Le 12 juin, la Présidence à Taipei, impressionnée par la réaction populaire, inquiète de ne pas aggraver la chute de Ma Ying-jeou dans les sondages, réaffirmait que Taïwan était un pays souverain et indépendant dont le futur ne devait être déterminé que par les habitants de l’Île. Pour le KMT au pouvoir, les relations dans le Détroit ne pouvaient que s’articuler autour du consensus de 1992 qui reconnaissait l’existence d’une seule Chine, Taipei rejetant à la fois la réunification, l’indépendance et les menaces militaires.

La grande retenue du parti indépendantiste…

Curieusement pourtant, les ténors du parti indépendantiste sont restés discrets, laissant la virulence des protestations aux militants qui se sont exprimés lors de l’étape de Kaoshiung.

La seule réaction officielle du Minjindang fut celle de Tsai Ying-wen, ancienne candidate malheureuse aux présidentielles de 2012 et réélue n°1 du Parti le 25 mai. Après le départ de Zhang, elle a sobrement conseillé la prudence face à la bonne volonté chinoise, rappelant que les problèmes en suspens étaient encore nombreux. Cette inversion des rôles des élites politiques qui atteste clairement que le Parti Indépendantiste, engagé sur une trajectoire de reconquête du pouvoir a, pour l’heure, choisi de mettre le radicalisme des revendications indépendantistes en veilleuse, a, à quelques variantes près, été observée pendant tout le voyage.

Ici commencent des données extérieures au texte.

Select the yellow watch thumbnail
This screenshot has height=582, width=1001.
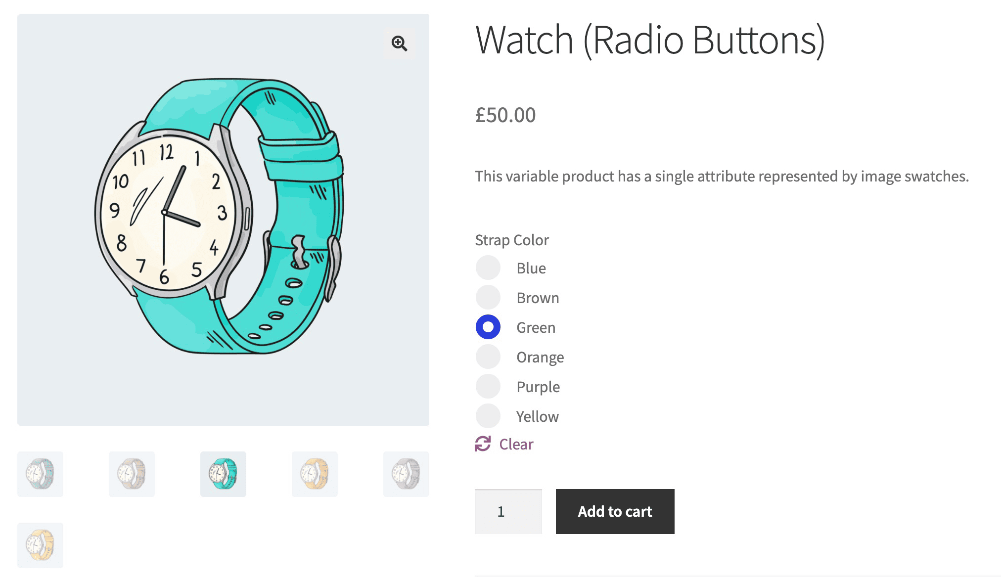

Elle fut évidente à Kaoshiung, le fief de Madame Chen Chu maire de la ville et figure emblématique du mouvement indépendantiste, emprisonnée pendant six ans (1979 – 1985) durant la loi martiale. Respectant la ligne de son parti, alors qu’elle-même est engagée avec la Chine dans une stratégie visant à nouer des liens entre les sociétés de chaque côté du Détroit, épine dorsale de la politique d’apaisement du DPP, Chen qui s’est déjà rendue deux fois en Chine, ne fut pas à l’origine des incidents qui émaillèrent la venue de Zhang dans sa ville, au contraire.

Après avoir fait remarquer à Zhang que l’affirmation selon laquelle le destin de l’Île serait scellé par un scrutin organisé à la fois en Chine et à Taïwan n’était acceptable ni pour l’opposition ni pour le parti au pouvoir, elle lui a ménagé un accueil chaleureux s’appliquant à focaliser les entretiens sur les questions pratiques : l’augmentation du nombre de vols directs depuis la Chine vers Kaoshiung ; les exportations agricoles et la venue des touristes chinois.

Au passage elle n’a pas hésité à critiquer la corruption et le népotisme régnant dans l’Île au détriment des petites entreprises et des marins pêcheurs. La bénévolence à l’égard de Zhang lui a cependant attiré une remarque du mouvement des étudiants dit du « Tournesol » et de la nébuleuse de ses alliés, dont l’ancien président Lee Teng Hui s’est rapproché, la mettant en garde contre la tentation de sacrifier les valeurs des droits de l’homme au développement économique.

Plutôt que des ténors du mouvement indépendantiste, la fronde contre Zhang est donc venue des militants.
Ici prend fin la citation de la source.